Procès-verbaux COVID à Bruxelles : un tiers des prévenus acquittés en raison d'observations imprécises

Procès-verbaux COVID à Bruxelles : un quart des prévenus sont acquittés en raison de PV mal motivés
Procès-verbaux COVID à Bruxelles : un quart des prévenus sont acquittés en raison de PV mal motivés - © BENOIT DOPPAGNE - BELGA

Selon les derniers chiffres fournis par le parquet de Bruxelles pour les trois derniers mois de gestion du contentieux, 1157 affaires dites " covid " ont été fixées avec pour résultat 708 condamnations et 449 acquittements.
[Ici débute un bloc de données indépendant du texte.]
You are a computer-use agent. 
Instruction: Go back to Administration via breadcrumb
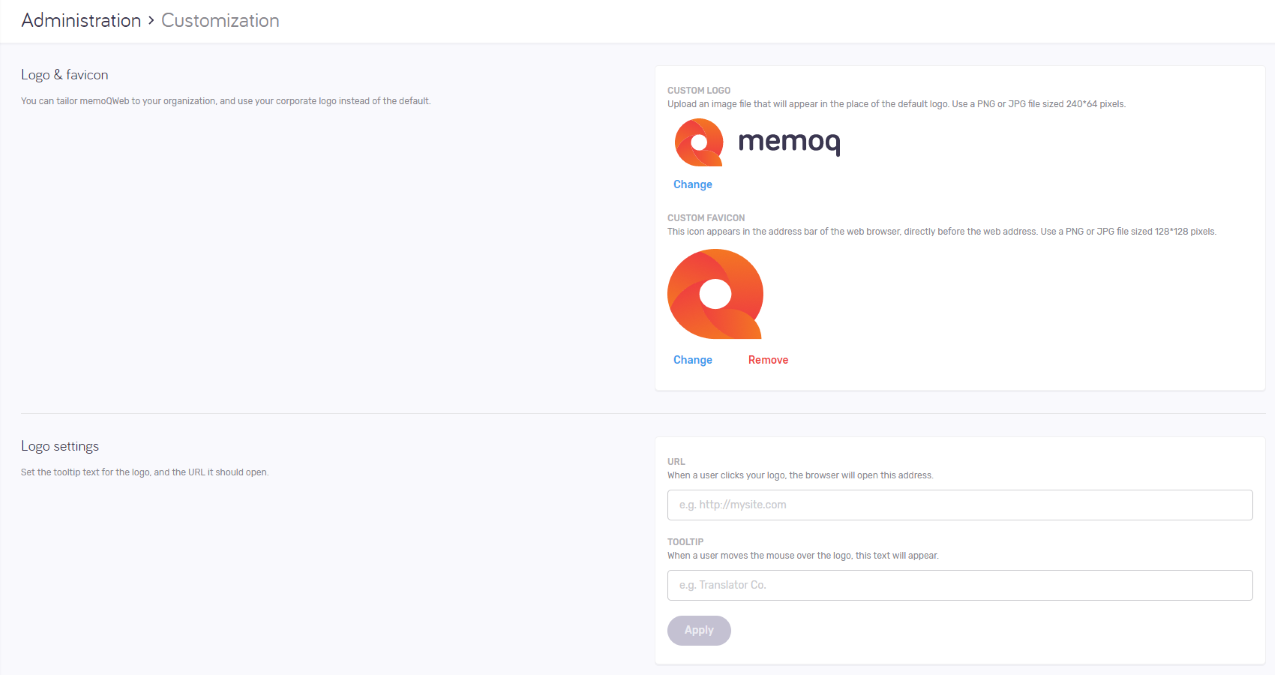point(81,21)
Rappelons que plus de 6000 PV ont été adressés au parquet de Bruxelles et qu'à partir de là 4154 transactions pénales ont été adressées aux contrevenants.

Des procès-verbaux imprécis pour prouver l'existence d'une infraction

Le nombre important d'acquittements est lié au fait que les éléments constitutifs de l'infraction ne ressortent pas à suffisance de droit.
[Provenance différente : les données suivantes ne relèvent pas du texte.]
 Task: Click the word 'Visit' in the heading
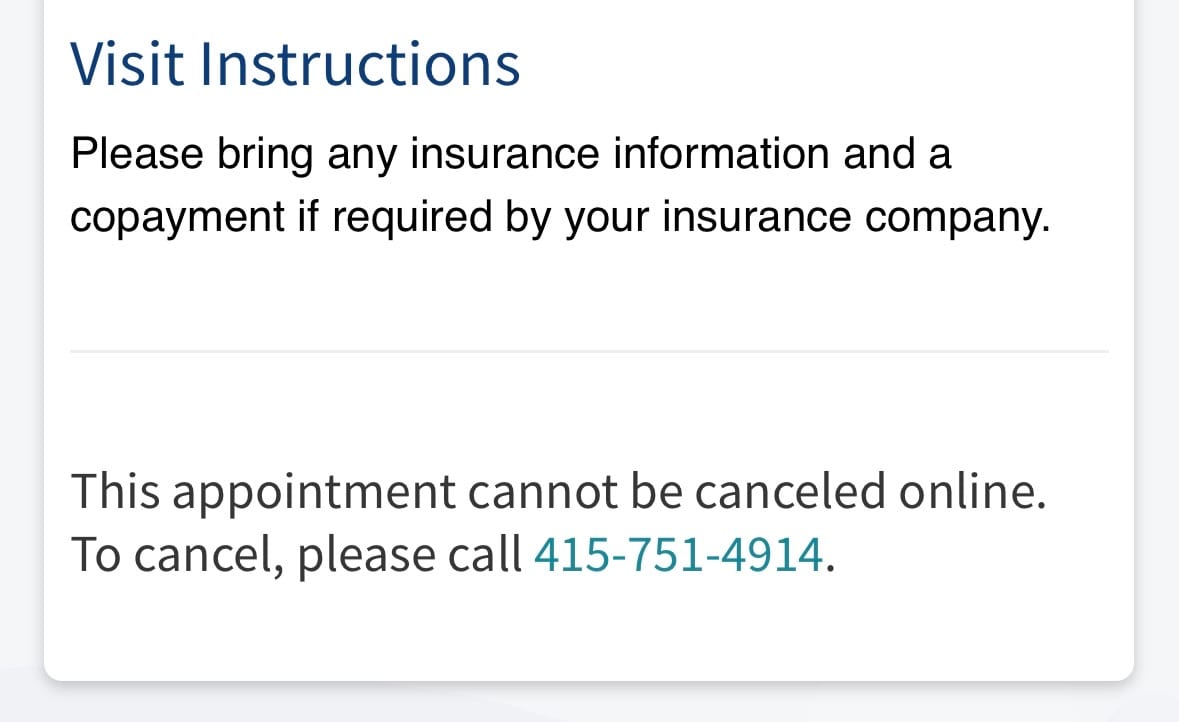tap(127, 65)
" Le tribunal correctionnel ainsi que le tribunal de police de Bruxelles ont déjà relevé à plusieurs reprises des évaluations ou constatations subjectives. Or, il faut des éléments objectifs repris au procès-verbal " indique le parquet de Bruxelles dans son communiqué.

Il appartient au ministère public d'apporter la preuve de l'infraction. Pour Denis Goeman, porte-parole du parquet, " il s'agit d'une matière nouvelle, lorsque le parquet de Bruxelles reçoit un procès-verbal, il y a une analyse première des éléments constitutifs de l'infraction. Mais il faut évidemment être certain, c'est là l'appréciation du tribunal, qu'au final, on a bien tous les éléments de preuve parce que c'est aussi important dans la société dans laquelle on vit que la règle de droit soit appliquée et qu'on ne condamne personne sans les preuves suffisantes et c'est chaque fois au cas par cas. Donc maintenant au regard de la jurisprudence qu'on a là, il y a une attitude qui doit être prise ".

Même attention du parquet qu'auparavant pour les infractions COVID

Le parquet de Bruxelles continuera dans les semaines qui viennent à assurer avec la même attention et la même vigilance qu’au cours des mois précédents les dossiers relatifs aux infractions " covid " et ce, dans l’intérêt général.

Et pour Denis Goeman, " si la politique répressive va mieux tenir compte de la jurisprudence récente du tribunal de police, lorsque les transactions ne sont pas payées ou que des infractions sont clairement établies en récidive, il y a et il y aura des poursuites quasi systématiques ".